Belirtilen amaç: Kuşları konu alan film hakkındaki yazıyı son cümlesinin ardından sürdürün.

Belge alıntısı:
Müzikleriyle, görüntüleriyle, bünyesinde barındırdığı basit ama anlamlı mesajı ve
hikayesiyle; aslında "kuş" diyerek geçtiğimiz, basite indirgediğimiz varlıkların ne
kadar eşsiz ve özgür olduklarını bizi adeta hipnotize ederek anlatan filmdi. Sanki bir
arınma seansına girmişçesine ne olduğunu anlayamadan geçirdiğimiz 1 buçuk saat ve ardından şok olmamıza, hayretle filmin en can alıcı sahnelerini aklımızda
canlandırmamıza sebep olan yapımdı.

Kaydedilen veriler:

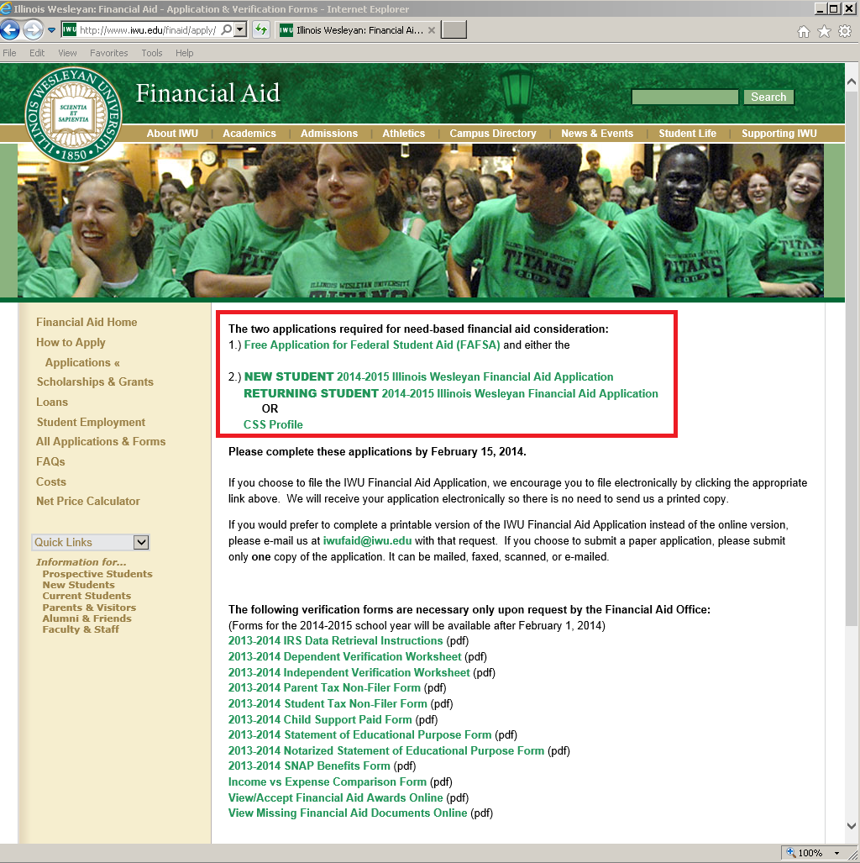
Task: Close the Illinois Wesleyan browser tab
Action: (x=432, y=30)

Göreve yanıt:
Ayrıca zaman zaman, sizi büyüleyen güzelliklerin tam ortasında, sizi oturduğunuz
yerde havalandırdıktan sonra bir anda yere düşmenize vesile olan insanoğlunun
acımasızlığının(avlanma sahneleri, bir fabrikanın atıklarının arasında çakılı kalan kaz
daha filmin en başında film boyunca en güzel ayrıntı olarak göze çarpan, bacağı ağa
takılan kaz, amazon ormanlarında kafeslenmiş papağanlar) irdelendiği didaktik
sahneler tam da istediği mesajı veriyor. Sırf prodüksiyon adına değil, insanlık adına,
doğa adına da çok güzel şeyler yapmış bu ekip bence.
Israrla belgesel demiyorum çünkü bu bir belgesel değil, kuşları bize anlatan bir
film(aslında film demeye de dilim varmıyor, başlı başına bir sanat eseri). izlenilen
şeyin zevk vermesi için, hayal gücü, süper efektler vs vs gerektirmediğini kanıtlayan,
doğanın ve bu uçabilen varlıkların en güzel halini bize en sadece şekilde yansıtan bir
film olmuş.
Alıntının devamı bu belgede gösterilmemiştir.